Im Publikationsorgan der St.Galler Bauern erschien der erste Teil eines Artikels zur Milchversorgung:

Der gegenwärtige Stand der Milchversorgung in der Schweiz.

Die Versorgung der Bevölkerung mit Konsummilch verursacht fortgesetzt grosse Schwierigkeiten. Jedermann weiss, dass die Milchproduzentenverbände gegenüber dem schweizerischen Volkswirtschaftsdepartement die Verpflichtung übernommen haben, ihre Gebiete nach Möglichkeit mit Konsummilch zu versorgen.

In massgebenden Kreisen hat man in Rücksicht auf die geringe Heuqualität und die ungenügende Kraftfuttermittelzufuhr (besonders Oelkuchen) einen grossen Ausfall in der Milchproduktion des laufenden Winters vorausgesehen, aber die Minderproduktion ist viel empfindlicher geworden, als selbst Pessimisten geahnt haben. Anderseits lässt sich auf verschiedenen Konsumplätzen eine namhafte Steigerung des Milchverbrauches konstatieren. Sozusagen in allen Kreisen unserer Bevölkerung ist die Erkenntnis durchgedrungen, dass die Milch in der Gegenwart weitaus das billigste Nahrungsmittel ist. Gemäss einer letzthin durch das schweizerische Bauernsekretariat in Brugg erfolgten Publikation sind die Detailmilchpreise gegenwärtig ungefähr auf der gleichen Höhe, wie im Jahre 1912.

Es ist richtig, dass die Preise unmittelbar vor dem Kriege infolge einer schweren Krisis auf dem Milchmarkte vorübergehend tiefer stunden. Gewiss ist die Steigerung des Konsums an frischer Milch an und für sich betrachtet eine Erscheinung, die die Landwirtschaft in einem Lande, das wie die Schweiz in hervorragender Weise zur Milchproduktion prädestiniert ist, begrüssen wird.
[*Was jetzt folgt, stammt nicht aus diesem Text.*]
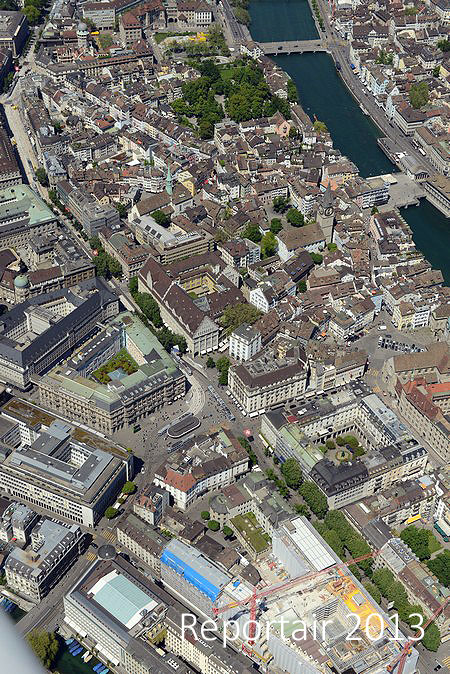Select the large green-copper roof building
This screenshot has height=674, width=450.
[x=25, y=205]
Zurzeit sind aber die Ansprüche der städtischen Konsumenten so gross geworden, dass die Milchproduzentenverbände ihre eingegangenen Verpflichtungen trotz der hohen Bundesbeiträge als schwere Last empfinden.

Trotz der zahlreichen, gegen die Milchproduzentenorganisationen erhobenen Anschuldigungen muss ihre Arbeit von sämtlichen massgebenden Kreisen anerkannt werden. Es hat sich in diesen Zeiten gezeigt, dass die Allgemeinheit an den bestehenden Organisationen in weitgehendem Masse interessiert ist. Hätten die Milchproduzentenverbände bei Kriegsausbruch noch nicht bestanden, so müsste man sie gründen. Wenn es den Bundesbehörden gelungen ist, die Versorgung mit Milch und Milchprodukten so zu regeln, dass ich die verschiedenen Milchverwertungsarten annähernd gleichmässig lohnen, so muss hervorgehoben werden, dass die Milchproduzentenverbände in dieser Beziehung eine äusserst wertvolle Mitarbeit geleistet haben.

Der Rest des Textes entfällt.